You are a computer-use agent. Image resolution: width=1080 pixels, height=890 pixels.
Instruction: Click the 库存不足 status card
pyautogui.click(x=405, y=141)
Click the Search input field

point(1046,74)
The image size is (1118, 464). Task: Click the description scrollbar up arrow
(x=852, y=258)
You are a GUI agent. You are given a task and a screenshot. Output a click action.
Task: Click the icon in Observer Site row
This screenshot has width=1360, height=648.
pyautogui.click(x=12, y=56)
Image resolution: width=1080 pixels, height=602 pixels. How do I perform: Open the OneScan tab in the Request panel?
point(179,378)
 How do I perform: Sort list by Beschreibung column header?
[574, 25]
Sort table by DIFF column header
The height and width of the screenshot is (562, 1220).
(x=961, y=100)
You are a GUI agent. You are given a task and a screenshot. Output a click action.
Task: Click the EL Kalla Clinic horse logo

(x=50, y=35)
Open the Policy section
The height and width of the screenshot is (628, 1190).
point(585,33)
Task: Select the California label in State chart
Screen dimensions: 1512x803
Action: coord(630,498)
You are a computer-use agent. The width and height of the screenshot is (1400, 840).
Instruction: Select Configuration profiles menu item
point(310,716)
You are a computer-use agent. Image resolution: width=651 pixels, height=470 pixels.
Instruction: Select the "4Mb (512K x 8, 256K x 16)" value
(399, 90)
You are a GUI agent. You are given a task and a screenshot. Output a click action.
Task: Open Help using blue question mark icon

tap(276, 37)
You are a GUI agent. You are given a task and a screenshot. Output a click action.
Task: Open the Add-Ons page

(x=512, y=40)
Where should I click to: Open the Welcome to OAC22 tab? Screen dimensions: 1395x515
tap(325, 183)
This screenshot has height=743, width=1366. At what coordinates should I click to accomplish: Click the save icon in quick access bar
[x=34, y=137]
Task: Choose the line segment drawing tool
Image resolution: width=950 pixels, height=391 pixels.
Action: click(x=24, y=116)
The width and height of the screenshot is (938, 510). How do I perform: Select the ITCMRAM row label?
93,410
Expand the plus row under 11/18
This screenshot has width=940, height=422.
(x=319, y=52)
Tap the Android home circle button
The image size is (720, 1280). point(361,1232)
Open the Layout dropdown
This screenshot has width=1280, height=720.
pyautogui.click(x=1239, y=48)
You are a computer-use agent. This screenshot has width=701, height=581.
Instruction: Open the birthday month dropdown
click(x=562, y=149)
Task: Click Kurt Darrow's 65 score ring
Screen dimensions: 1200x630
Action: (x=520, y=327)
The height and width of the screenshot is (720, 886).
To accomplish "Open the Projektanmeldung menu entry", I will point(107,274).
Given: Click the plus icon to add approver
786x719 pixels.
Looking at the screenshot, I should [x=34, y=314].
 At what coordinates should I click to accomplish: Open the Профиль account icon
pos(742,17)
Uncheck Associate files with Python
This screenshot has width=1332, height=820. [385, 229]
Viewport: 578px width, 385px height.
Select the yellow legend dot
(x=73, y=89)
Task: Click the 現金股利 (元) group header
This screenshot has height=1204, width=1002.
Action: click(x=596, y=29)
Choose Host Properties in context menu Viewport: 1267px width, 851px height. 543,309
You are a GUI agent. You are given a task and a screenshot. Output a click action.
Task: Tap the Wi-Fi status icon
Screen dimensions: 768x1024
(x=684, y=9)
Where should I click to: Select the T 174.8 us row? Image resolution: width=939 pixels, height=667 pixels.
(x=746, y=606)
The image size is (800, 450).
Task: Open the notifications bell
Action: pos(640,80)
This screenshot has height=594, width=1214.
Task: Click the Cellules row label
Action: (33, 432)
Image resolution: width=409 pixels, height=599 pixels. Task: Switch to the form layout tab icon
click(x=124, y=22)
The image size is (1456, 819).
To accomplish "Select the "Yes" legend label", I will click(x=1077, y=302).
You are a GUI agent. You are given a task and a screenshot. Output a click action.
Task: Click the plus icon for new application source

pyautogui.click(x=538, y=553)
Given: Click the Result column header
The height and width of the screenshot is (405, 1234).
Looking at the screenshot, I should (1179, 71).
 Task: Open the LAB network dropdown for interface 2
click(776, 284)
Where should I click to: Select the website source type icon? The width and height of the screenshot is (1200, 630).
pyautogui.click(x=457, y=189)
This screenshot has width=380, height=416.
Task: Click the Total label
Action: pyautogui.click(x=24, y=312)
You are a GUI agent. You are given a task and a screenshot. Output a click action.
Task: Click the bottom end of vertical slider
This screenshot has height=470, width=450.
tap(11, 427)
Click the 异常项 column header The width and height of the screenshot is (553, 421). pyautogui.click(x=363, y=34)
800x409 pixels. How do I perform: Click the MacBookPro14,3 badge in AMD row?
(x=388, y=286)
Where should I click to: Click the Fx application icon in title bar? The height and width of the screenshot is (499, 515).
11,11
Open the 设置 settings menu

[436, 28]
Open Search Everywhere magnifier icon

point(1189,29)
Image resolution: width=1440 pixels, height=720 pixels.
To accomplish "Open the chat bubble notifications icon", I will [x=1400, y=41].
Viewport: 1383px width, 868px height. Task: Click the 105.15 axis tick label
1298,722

* * * * *

ABOUT THIS EXERCISE> Could you transcribe every entry exactly, without altering anything?

ANSWER BELOW>
You are a computer-use agent. Image resolution: width=1080 pixels, height=890 pixels.
Instruction: Click the 库存不足 status card
pyautogui.click(x=405, y=141)
Click the Search input field

point(1046,74)
The image size is (1118, 464). Task: Click the description scrollbar up arrow
(x=852, y=258)
You are a GUI agent. You are given a task and a screenshot. Output a click action.
Task: Click the icon in Observer Site row
This screenshot has width=1360, height=648.
pyautogui.click(x=12, y=56)
Image resolution: width=1080 pixels, height=602 pixels. How do I perform: Open the OneScan tab in the Request panel?
point(179,378)
 How do I perform: Sort list by Beschreibung column header?
[574, 25]
Sort table by DIFF column header
The height and width of the screenshot is (562, 1220).
(x=961, y=100)
You are a GUI agent. You are given a task and a screenshot. Output a click action.
Task: Click the EL Kalla Clinic horse logo

(x=50, y=35)
Open the Policy section
The height and width of the screenshot is (628, 1190).
point(585,33)
Task: Select the California label in State chart
Screen dimensions: 1512x803
Action: coord(630,498)
You are a computer-use agent. The width and height of the screenshot is (1400, 840).
Instruction: Select Configuration profiles menu item
point(310,716)
You are a computer-use agent. Image resolution: width=651 pixels, height=470 pixels.
Instruction: Select the "4Mb (512K x 8, 256K x 16)" value
(399, 90)
You are a GUI agent. You are given a task and a screenshot. Output a click action.
Task: Open Help using blue question mark icon

tap(276, 37)
You are a GUI agent. You are given a task and a screenshot. Output a click action.
Task: Open the Add-Ons page

(x=512, y=40)
Where should I click to: Open the Welcome to OAC22 tab? Screen dimensions: 1395x515
tap(325, 183)
This screenshot has height=743, width=1366. At what coordinates should I click to accomplish: Click the save icon in quick access bar
[x=34, y=137]
Task: Choose the line segment drawing tool
Image resolution: width=950 pixels, height=391 pixels.
Action: click(x=24, y=116)
The width and height of the screenshot is (938, 510). How do I perform: Select the ITCMRAM row label?
93,410
Expand the plus row under 11/18
This screenshot has width=940, height=422.
(x=319, y=52)
Tap the Android home circle button
The image size is (720, 1280). point(361,1232)
Open the Layout dropdown
This screenshot has width=1280, height=720.
pyautogui.click(x=1239, y=48)
You are a computer-use agent. This screenshot has width=701, height=581.
Instruction: Open the birthday month dropdown
click(x=562, y=149)
Task: Click Kurt Darrow's 65 score ring
Screen dimensions: 1200x630
Action: (x=520, y=327)
The height and width of the screenshot is (720, 886).
To accomplish "Open the Projektanmeldung menu entry", I will point(107,274).
Given: Click the plus icon to add approver
786x719 pixels.
Looking at the screenshot, I should [x=34, y=314].
 At what coordinates should I click to accomplish: Open the Профиль account icon
pos(742,17)
Uncheck Associate files with Python
This screenshot has width=1332, height=820. [385, 229]
Viewport: 578px width, 385px height.
Select the yellow legend dot
(x=73, y=89)
Task: Click the 現金股利 (元) group header
This screenshot has height=1204, width=1002.
Action: click(x=596, y=29)
Choose Host Properties in context menu Viewport: 1267px width, 851px height. 543,309
You are a GUI agent. You are given a task and a screenshot. Output a click action.
Task: Tap the Wi-Fi status icon
Screen dimensions: 768x1024
(x=684, y=9)
Where should I click to: Select the T 174.8 us row? Image resolution: width=939 pixels, height=667 pixels.
(x=746, y=606)
The image size is (800, 450).
Task: Open the notifications bell
Action: pos(640,80)
This screenshot has height=594, width=1214.
Task: Click the Cellules row label
Action: (33, 432)
Image resolution: width=409 pixels, height=599 pixels. Task: Switch to the form layout tab icon
click(x=124, y=22)
The image size is (1456, 819).
To accomplish "Select the "Yes" legend label", I will click(x=1077, y=302).
You are a GUI agent. You are given a task and a screenshot. Output a click action.
Task: Click the plus icon for new application source

pyautogui.click(x=538, y=553)
Given: Click the Result column header
The height and width of the screenshot is (405, 1234).
Looking at the screenshot, I should (1179, 71).
 Task: Open the LAB network dropdown for interface 2
click(776, 284)
Where should I click to: Select the website source type icon? The width and height of the screenshot is (1200, 630).
pyautogui.click(x=457, y=189)
This screenshot has width=380, height=416.
Task: Click the Total label
Action: pyautogui.click(x=24, y=312)
You are a GUI agent. You are given a task and a screenshot. Output a click action.
Task: Click the bottom end of vertical slider
This screenshot has height=470, width=450.
tap(11, 427)
Click the 异常项 column header The width and height of the screenshot is (553, 421). pyautogui.click(x=363, y=34)
800x409 pixels. How do I perform: Click the MacBookPro14,3 badge in AMD row?
(x=388, y=286)
Where should I click to: Click the Fx application icon in title bar? The height and width of the screenshot is (499, 515).
11,11
Open the 设置 settings menu

[436, 28]
Open Search Everywhere magnifier icon

point(1189,29)
Image resolution: width=1440 pixels, height=720 pixels.
To accomplish "Open the chat bubble notifications icon", I will [x=1400, y=41].
Viewport: 1383px width, 868px height. Task: Click the 105.15 axis tick label
1298,722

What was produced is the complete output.